Il popolo le staccò dalle sacre pareti, pregando il re de’ numi a benedire quelle armi, destinate a sostenere la libertà. Andronodoro, per difendere i granai pubblici, che tagliati erano nella viva rocca, e muniti sì che non di leggieri potevano essere espugnati, vi mandò una scelta schiera di giovani soldati. Costoro, come l’ebbero in consegna, fecero sapere al popolo che i granai erano a disposizione del senato.

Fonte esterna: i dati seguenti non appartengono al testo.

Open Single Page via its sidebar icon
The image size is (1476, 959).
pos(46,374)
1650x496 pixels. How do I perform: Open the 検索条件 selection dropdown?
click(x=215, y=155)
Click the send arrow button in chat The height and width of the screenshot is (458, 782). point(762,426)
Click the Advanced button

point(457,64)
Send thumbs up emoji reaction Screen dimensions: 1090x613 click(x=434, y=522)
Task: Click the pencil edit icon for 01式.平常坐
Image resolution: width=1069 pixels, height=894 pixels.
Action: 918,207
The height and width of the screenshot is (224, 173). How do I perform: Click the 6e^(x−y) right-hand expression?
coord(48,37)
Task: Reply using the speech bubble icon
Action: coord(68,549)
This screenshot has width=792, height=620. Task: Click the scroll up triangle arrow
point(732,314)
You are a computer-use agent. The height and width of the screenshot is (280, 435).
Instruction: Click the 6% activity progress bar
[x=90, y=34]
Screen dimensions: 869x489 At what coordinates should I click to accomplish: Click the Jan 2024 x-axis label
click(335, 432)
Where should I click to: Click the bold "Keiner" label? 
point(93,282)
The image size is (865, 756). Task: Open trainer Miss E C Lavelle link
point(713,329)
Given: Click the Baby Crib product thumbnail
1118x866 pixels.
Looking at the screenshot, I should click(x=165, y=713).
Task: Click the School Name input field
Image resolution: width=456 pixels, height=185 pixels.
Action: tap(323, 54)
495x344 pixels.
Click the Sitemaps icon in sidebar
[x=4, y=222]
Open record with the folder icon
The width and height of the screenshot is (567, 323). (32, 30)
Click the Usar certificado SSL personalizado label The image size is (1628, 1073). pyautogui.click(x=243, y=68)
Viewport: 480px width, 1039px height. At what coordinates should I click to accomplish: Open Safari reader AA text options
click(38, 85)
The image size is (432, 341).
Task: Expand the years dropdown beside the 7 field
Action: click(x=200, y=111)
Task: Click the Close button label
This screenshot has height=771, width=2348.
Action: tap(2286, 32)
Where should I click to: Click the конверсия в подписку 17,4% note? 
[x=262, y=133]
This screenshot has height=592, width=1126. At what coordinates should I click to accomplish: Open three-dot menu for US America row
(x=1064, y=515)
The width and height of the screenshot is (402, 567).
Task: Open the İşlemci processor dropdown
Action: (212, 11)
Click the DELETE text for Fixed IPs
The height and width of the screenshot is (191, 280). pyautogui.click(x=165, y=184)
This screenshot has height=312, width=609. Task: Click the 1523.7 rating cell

Il domane al far del giorno il popolo si riunì nella piazza d’Acradina; come Teodoro e Soside aveano la notte gridato. Ivi un Polineo, accostatosi all’ara della Concordia, disse che prima di venire alla prova dell’armi contro Andronodoro, erano da tentare le vie di pace: e propose di mandare a lui un messaggio, per fargli sapere, che il senato e ’l popolo siracusano volevano ch’egli aprisse le porte dell’isola e consegnasse il presidio; che se egli avea in animo di usurpare la tirannide, sapesse, che tutti i cittadini armati gli minacciavano la fine stessa di Geronimo. Tutti applaudirono. Il messaggio fu spedito. Il senato, che dalla morte di Gerone non si era più riunito, riprese le ordinarie sue funzioni.
Avuto quel messaggio, Andronodoro tempellava tra la paura e la brama di giungere alla tirannide, cui lo istigava la moglie, figlia degenere del buon Gerone. Vincendo finalmente la paura, rispose, essere pronto a rinunziare al comando e sottomettersi all’autorità del senato e del popolo. Il domane aprì le porte e venne nella piazza di Acradina. Ivi nel luogo stesso, in cui il giorno avanti avea orato Polineo, si scusò dell’indugio, mettendo avanti il timore che il popolo non avesse voluto mettere a morte tutti i congiunti e ministri di Geronimo.